Kegiatan ini sering mengundang atensi tetangganya yang wara-wiri santai di jalan depan rumahnya. Ketelatenan Nesya merawat semua tanamannya menjadikan kadang mereka berhenti sejenak untuk menyapa.

"Wah, subur-subur ya, Bu anggrek nya. Bu Nesya telaten banget merawatnya." Bu Wana istri ketua RW yang sedang berjalan santai dengan mendorong cucunya di atas sepeda roda tiga menghentikan langkahnya.

"Eh Iya, Bu. Iseng ini sambil nunggu anak-anak bangun." Nesya mendekat ke arah pagar rumahnya tanpa meletakan gunting tanaman di tangannya. Dia baru saja membuang akar-akar lapuk dari anggrek yang baru saja dia repotting. Mereka berbicara dari dalam dan luar pagar karena pagar rumah Nesya hanya terbuat dari pipa stenlis sehingga dari luar bisa bebas melihat ke dalam pekarangan rumah. Mempunyai rumah di tengah kampung hal  kecil seperti ini adalah salah satu upaya suami Nesya agar tidak  begitu tertutup dari jangkauan tetangga meski rumah tetap berpagar demi keamanan sewaktu pemilik tidak berada di dalamnya.

"Loh tadi saya ketemu putranya Bu Nesya ke masjid jamaah subuh dengan papanya" Bu Wana mengernyit heran karena subuh tadi, sepeda kecil Daffa memang mendahuluinya yang sedang berjalan kaki pulang dari masjid.

Nesya tersenyum membenarkan. Suaminya memang setiap pagi membangun kan anak bujangnya untuk diajak ke masjid berjamaah subuh tetapi setelahnya, mereka akan kembali pulas meringkuk di depan televisi yang terletak di ruang keluarga. Mereka baru bangun ketika waktu sudah menunjukan pukul tujuh pagi untuk bersiap-siap ke sekolah dan suaminya itu menuju ke tempat praktek.

"Iya, Bu. Benar tadi mereka ke masjid, tapi habis itu ya meringkuk lagi."

Mereka berdua tergelak menertawakan kebiasaan buruk para bapak yang kembali tidur selepas subuh. Padahal para istri tanpa asisten seperti Nesya sudah melakukan gerakan layaknya pencak silat sejak subuh buta untuk merapikan rumah dan memastikan semua rapi ketika semua anggotanya mesti beraktifitas di luar.

"Bapak-bapak di mana saja sama ya, Bu. Boro-boro pegang sapu mau bantu kita ya. Padahal tentu kita akan sangat tersanjung kalau dengan senang hati mereka membantu tanpa kita minta."  
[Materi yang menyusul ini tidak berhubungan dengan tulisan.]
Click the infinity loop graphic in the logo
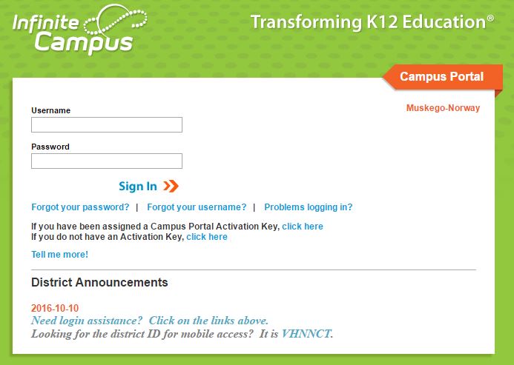The width and height of the screenshot is (514, 365). pos(115,21)
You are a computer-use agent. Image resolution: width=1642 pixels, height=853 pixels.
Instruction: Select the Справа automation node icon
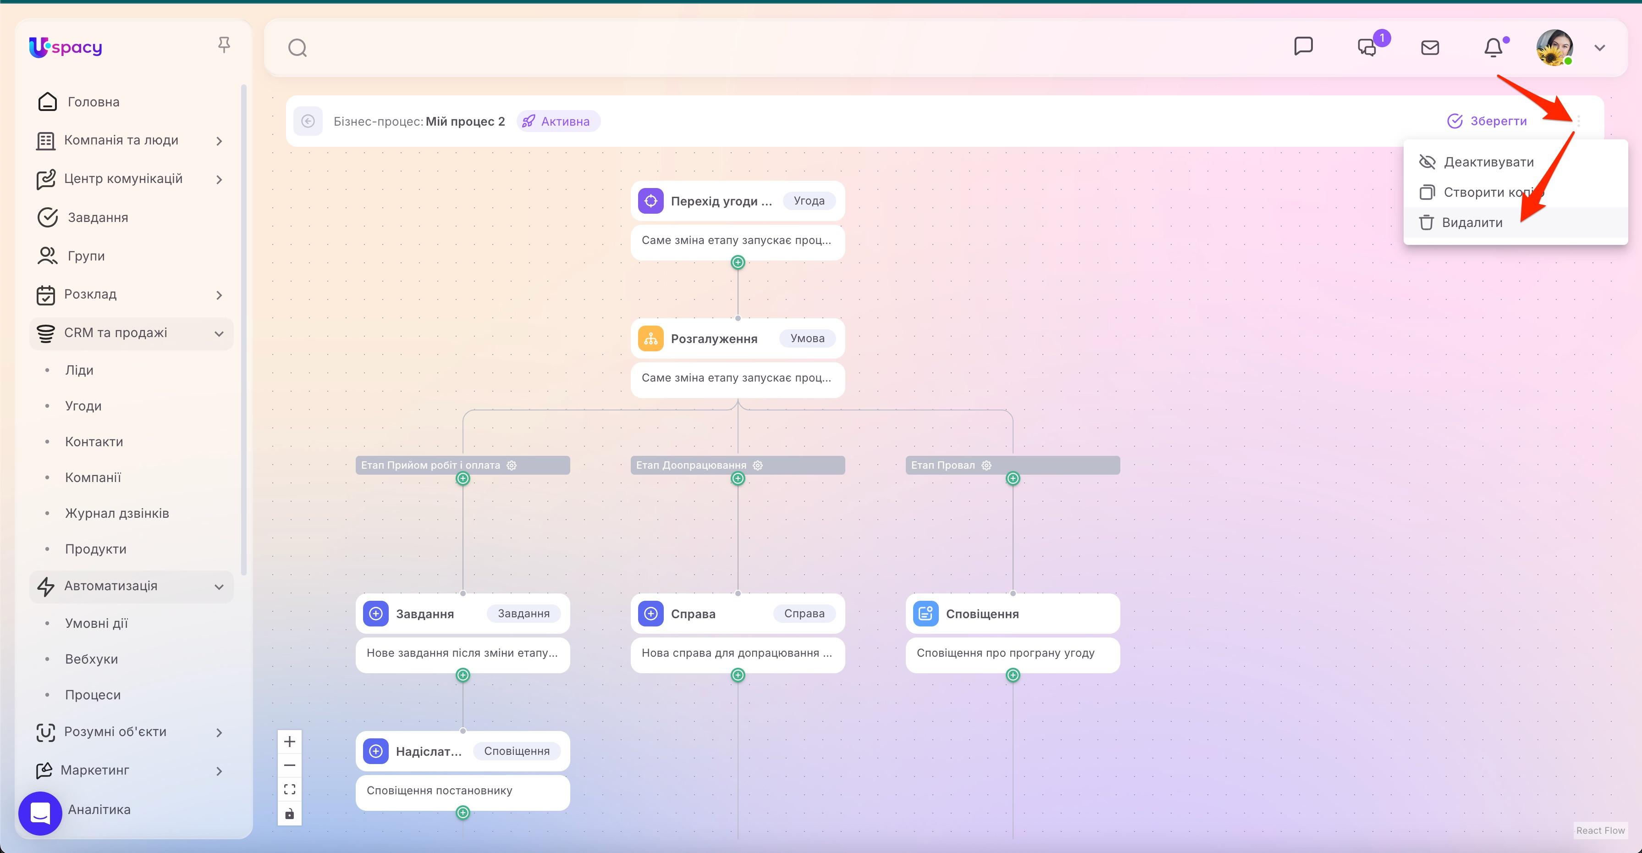650,613
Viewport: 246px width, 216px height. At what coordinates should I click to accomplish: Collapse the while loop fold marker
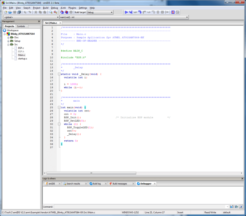coord(59,124)
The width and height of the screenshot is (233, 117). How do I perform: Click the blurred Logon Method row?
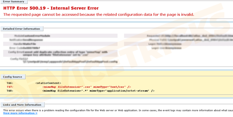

Nesya hanya tersenyum membenarkan ucapan Bu RW dalam hatinya Nesya menginginkan hal serupa dibantu pagi hari saat ia kerepotan mengurus dua buah hatinya meskipun itu hanya sekedar mengambilkan handuk saat ia sibuk dengan dua bocah yang sedang aktif-aktifnya, tetapi keinginan itu hanya disimpannya dalam hati. Suaminya memang tak pernah sekalipun turun tangan membantunya meski ia sangat kerepotan. Koran pagi dan segelas kopi lebih menarik baginya dibanding Nesya yang tak jarang harus mengerahkan tenaga extra agar kedua buah hatinya mau bekerja sama dengannya dan ready tepat waktu.

Nesya Pun ingin seperti Mamanya yang selalu dibantu sang papa dalam mengurusi rumah tangga. Padahal waktu itu papanya juga bekerja tetapi tak segan menyingsingkan lengan bajunya ketika tampak di sink beberapa piring atau gelas kotor belum sempat dicuci oleh mamanya. Nesya juga ingat papanyalah yang mengajarkannya mencuci perkakas makannya sendiri waktu kecil hanya agar pekerjaan mamanya lebih ringan

"Jangan lupa nanti sore Dasa Wisma lho Bu."  Bu RW memecah lamunan sekilas Nesya tentang kedua orang tuanya yang saling mendukung.

"Oh, iya Bu.  Nanti saya usahakan hadir." Nesya menjawab dengan kikuk karena kedapatan melamun saat Bu RW entah bercerita apa.